“The Federal Reserve speaks Wednesday, and the bond market anxiously awaits the latest word on interest rates and the economy,” writes Aaron Lucchetti in today’s Wall Street Journal.

“Wall Street widely believes the Fed will cut short-term interest rates, but late Tuesday traders continued to bicker over how far the Fed will move, with the market split between favoring a quarter-point cut, as opposed to a more aggressive half-point move. Along with the rate move, investors and traders are keenly anticipating what the Fed will say about the economy, the prospects for deflation and any future rate moves.”

“The Fed’s Federal Open Market Committee concludes a two-day meeting Wednesday, with any interest-rate news and an accompanying statement expected at about 2:15 p.m. EDT. The federal-funds rate, or the rate the Fed charges for overnight bank loans, stands at 1.25%, its lowest level in 42 years.”

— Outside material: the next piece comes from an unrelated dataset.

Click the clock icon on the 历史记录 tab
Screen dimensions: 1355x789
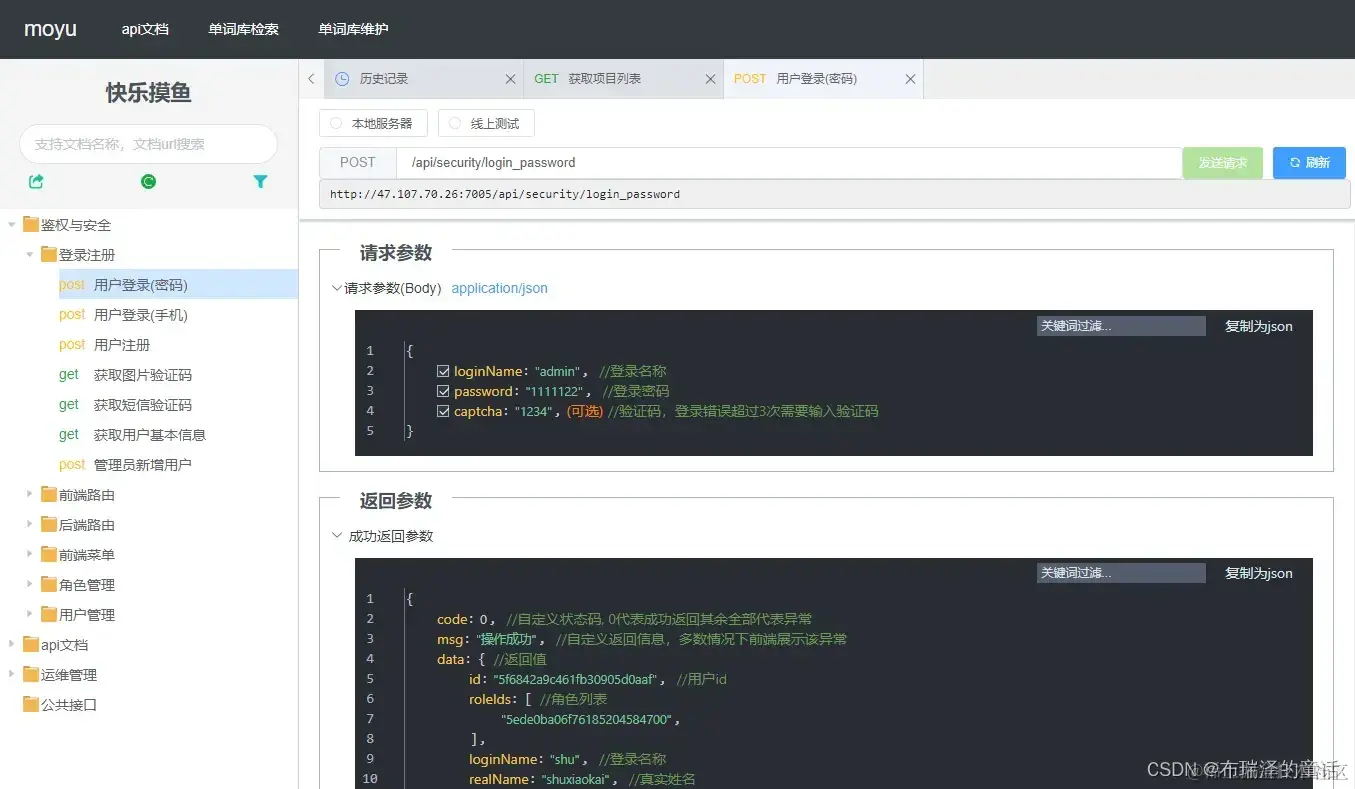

” ‘This is certainly a Fed meeting in which the market has an intense interest,’ says Peter Hooper, Deutsche Bank’s chief U.S. economist and a former Fed official. Mr. Hooper says he expects the Fed to pursue the more incremental approach of a quarter-point cut with a statement similar to the one released after its most-recent meeting May 6. At that time, the Fed left rates unchanged but warned that the risks of falling prices were greater than the risks of rising prices.”

“Since that pivotal May announcement, the stock market has rallied, bond yields have moved still lower and some economic barometers such as industrial production and retail sales have showed signs of life. The Fed, seeing this, will likely pursue the same course, says Mr. Hooper. ‘Don’t mess with success,’ he says.”

“That view is hardly a consensus on the Street. In a Dow Jones/CNBC survey of the 22 primary dealers in U.S. Treasurys Tuesday, 12 predicted a half-point cut, and 10 predicted a quarter-point cut. That consensus is little changed from last week, despite major news articles in the Washington Post (read by traders as favoring a half-point move) and The Wall Street Journal (read by traders as favoring a quarter-point move).”

“Because of the uncertainty about the magnitude of the Fed move, expectations for short-term rates will likely snap one way or the other based on the size of the expected move. In some less-eventful Fed meetings of the past, the market had effectively priced in expectations and little movement occurred after an anticlimactic announcement.”